Robots are Coming to a Farm Near You

Robots are Coming to a Farm Near You

While some farmers and others in the Ag industry disagree on when robots will become a major player in the day-to-day operations of farms, the fact is that the day is coming. And sooner than many expect.

This is good news to farms across the globe that are facing a labor shortage. Despite the promise of higher wages, farm laborers are becoming scarce. Thankfully, agribots, as they are sometimes called, can help pick up the slack.

And routine labor isn’t all robots are expected to do on the farm. Lightweight, low-cost agricultural robots are expected to transform data collection and field scouting. This will be a big help to not just farmers but agronomists and seed companies, as well. For example, a crop phenotyping robot, the TerraSentia, has been developed by scientists at the University of Illinois. The TerraSentia travels on its own between crop rows and uses various sensors to measure individual plant traits. Cameras are then able to transmit the data in real time to a computer or mobile device. The robot can be steered via an app by using virtual reality and GPS.

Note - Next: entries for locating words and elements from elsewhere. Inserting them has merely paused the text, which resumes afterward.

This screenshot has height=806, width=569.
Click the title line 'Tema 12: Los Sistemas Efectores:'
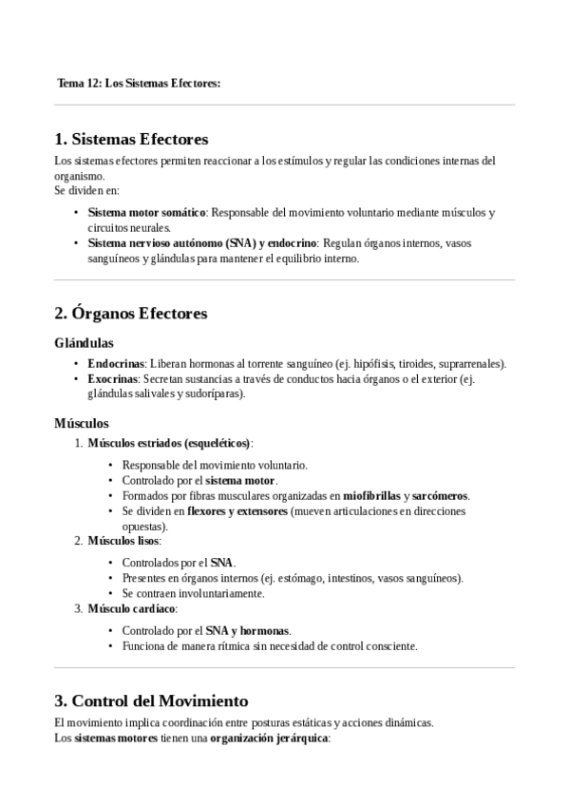pos(139,84)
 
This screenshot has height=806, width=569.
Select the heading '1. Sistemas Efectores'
pos(131,139)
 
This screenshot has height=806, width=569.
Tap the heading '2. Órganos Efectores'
pos(131,313)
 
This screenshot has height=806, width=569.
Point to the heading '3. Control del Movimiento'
pos(151,700)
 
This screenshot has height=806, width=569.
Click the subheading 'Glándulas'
pos(85,342)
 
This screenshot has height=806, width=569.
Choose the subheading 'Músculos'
pos(82,422)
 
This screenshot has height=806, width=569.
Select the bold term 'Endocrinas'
pos(116,364)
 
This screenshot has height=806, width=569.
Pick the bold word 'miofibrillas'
pos(372,495)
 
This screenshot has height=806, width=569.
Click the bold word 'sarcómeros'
pos(441,495)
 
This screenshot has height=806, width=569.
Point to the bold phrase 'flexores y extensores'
pos(237,510)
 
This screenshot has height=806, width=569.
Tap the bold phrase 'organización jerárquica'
pos(269,738)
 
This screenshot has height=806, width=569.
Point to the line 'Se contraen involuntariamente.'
pos(193,593)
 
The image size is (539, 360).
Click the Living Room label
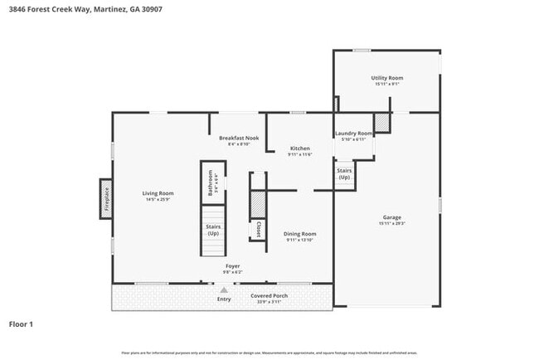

And there is no end to what the TerraSentia and similar agribots can be customized to do. Researchers say they are developing algorithms that will allow robots to detect and identify common diseases and measure things such as plant and corn ear height, leaf area index and biomass. By automating data collection and analytics, these robots can help improve the breeding pipeline and pinpoint why particular plant varieties respond to certain environmental conditions.

Data collected by crop-scouting robots could help plant breeders identify the genetic lineages most likely to produce the best quality and highest yields in specific locations. It also will be groundbreaking in that growers will be able to measure every plant in a field in a short period of time. While many people are concerned about cost, this type of robot is expected to cost less than $5,000 and can be transported in a car or truck.

If farmers and those who work as farm laborers worry about losing their jobs to robots, experts say this is unlikely to happen. Instead, robots will work alongside humans and help them do the jobs they can’t, or don’t want, to do.